Marina Chiapas at Puerto Madero - evening on the docks

At first we thught we’d leave at 3 a.m. but changed our minds to leave 12 hours earlier.

Mark watched the minutes tick by as they first had me run up to the marina office to make yet another a copy of our passports for them.  Then they struggled to understand what state had the abbreviation “SD” (our domicile) and where it was located.  “What are the border states?” they asked with great, unhurried curiosity.  North Dakota wasn’t a helpful answer, as they didn’t know that one either.  Montana got a nod.  Egads — we needed to leave, and now!!  At last they stood up to go.  Our engine was running almost before the last man stepped off the boat, and we were gone.  It was 40 minutes later than we wanted to leave, but still within the 3 hour window we’d set as our outer limit.

The Tehuantepec was blowing hard ahead of us, but we anticipated 18 hours of smooth sailing before we would get near the bad stuff, and it would be calming down in the meantime.  After an anemic sunset, the full moon we had looked forward to hid behind clouds, leaving us in the dark and making the lights on the row of 16 shrimpers off our port beam look even brighter.  Suddenly an intense white light appeared behind us.  The light grew brighter, and then we could see the red and green running lights of a boat’s bow and blasts of bow spray as it bore down on us at 30 knots or so.

Through the binoculars Mark could see it was a Mexican Navy ship.  “Maybe we’ll get boarded,” he said, shrugging.  The boat was coming straight for us.  Suddenly it swerved to our starboard side and stopped.  After a long pause (verifying our boat name with headquarters at Puerto Chiapas, perhaps?), it pulled around ahead of us and zoomed off into the middle of the shrimping fleet.  Minutes later we heard the Navy captain hailing one of the shrimpers on the radio, informing them that they were going to perform a routine inspection of their boat.  Twenty minutes after that the Navy captain hailed another shrimper for a routine inspection of his boat.  And so it went, the line of shrimpers stopped at a standstill, mid-ocean, awaiting inspections, while we slipped by on their right.

Neither of us likes night sailing at all, and since we are both light sleepers, we have found it very difficult to get good sleep while at sea.  The motion of the boat, slapping of waves on the hull and noise of the wind in the rigging are unsettling.  I tried my best to sleep, but after two hours something got me out of bed.

I found Mark in the cockpit staring into the darkness saying, “What do you make of this?  Watch.  He’s been doing this for 15 minutes…”  As he pointed, suddenly a powerful spotlight — by far the brightest I have ever seen on a boat — lit up our cockpit.  I felt naked.  When the light shifted for a moment we could see the source was a small panga, or outboard-driven open fishing boat, with two men in it.  The light flooded our cockpit again, this time strobing on and off, as the launch approached Groovy at top speed.  Then it swerved away.  The light turned off.  Then on again with another rush at our boat.  Then it was off, and the boat wheeled away from us.  All the blood drained from my face and my throat went dry.

- WORK TO COMPLETE
A - Answer these questions about the sailing account:
(i) How many hours earlier than first planned did the crew decide to leave?
(ii) How many shrimpers were in the row off the port beam?
(iii) What kind of boat carried the spotlight, and how many men were in it?
B - Carry on the sailing account from its last sentence.
The lines after this point are not needed.

- GIVEN DATA
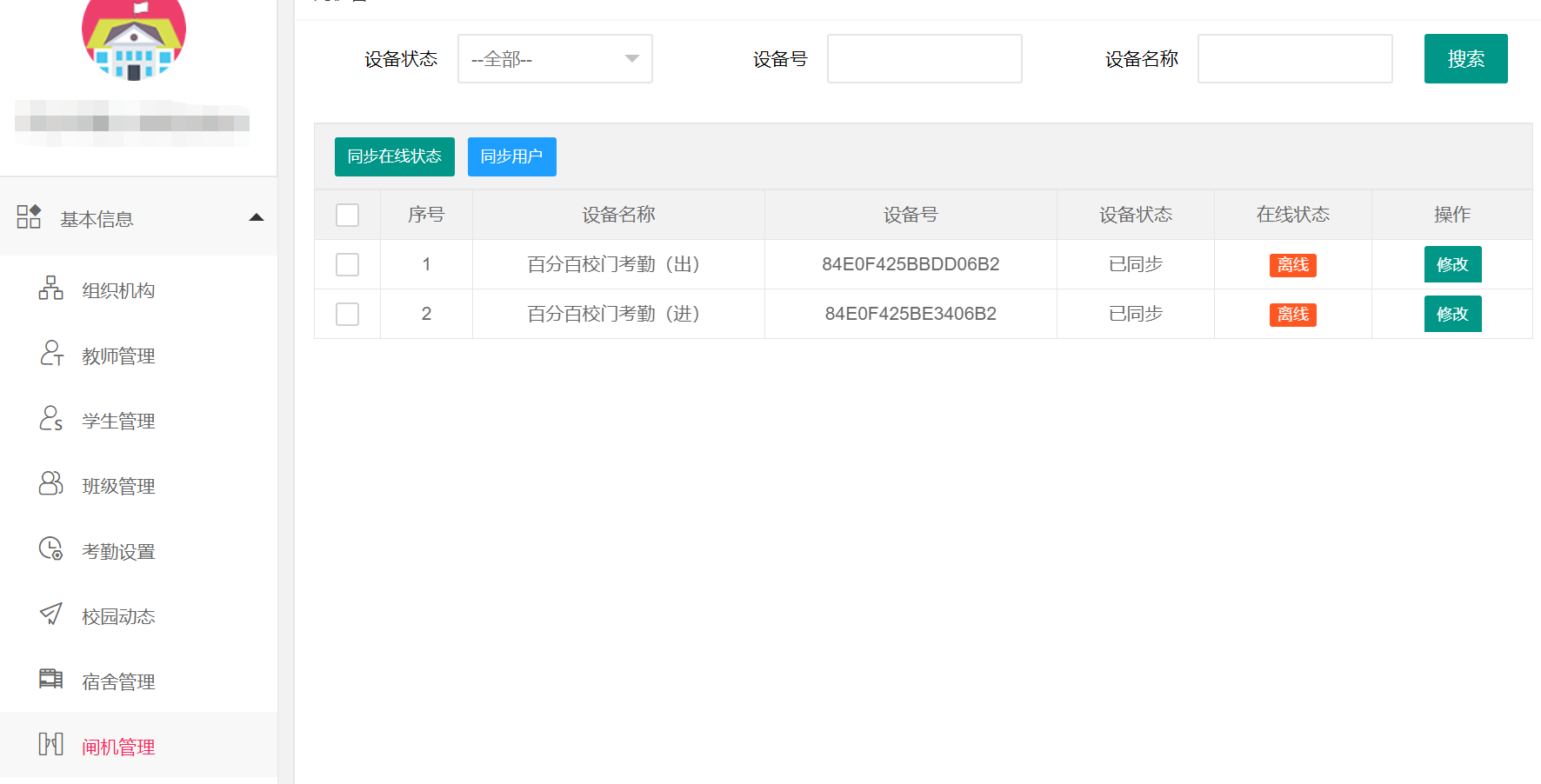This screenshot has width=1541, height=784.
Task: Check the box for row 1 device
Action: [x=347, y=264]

- RESULTS BY TASK
A -
(i) 12 hours
(ii) 16
(iii) A small panga, an outboard-driven open fishing boat, with two men in it

B -
Mark kept studying the boat.  It traveled at our speed for about 20 minutes, staying about half a mile or so behind us, and then made another rush towards us, spotlight strobing.  Finally it swerved away.  Were they trying to tell us something, to warn us about a fishing net?  Did they think we were somebody else?  Were they meeting a boat out there somewhere and we fit the description?  We’ll never know.  A few hours later another similar boat did the same thing, but with less intensity.  Who knows what it was all about.

I laid on my back in the cockpit and studied the sky to calm down.  The full moon now backlit the clouds whenever it was able to penetrate their depths.  For hours a flock of four frigate birds took turns trying to land on the top of our mast.  The mast swung wildly and it was impossible for those big wings and big webbed feet even to think about landing successfully, but they sure had a good time trying.  They easily went 30 miles with us, playing like that.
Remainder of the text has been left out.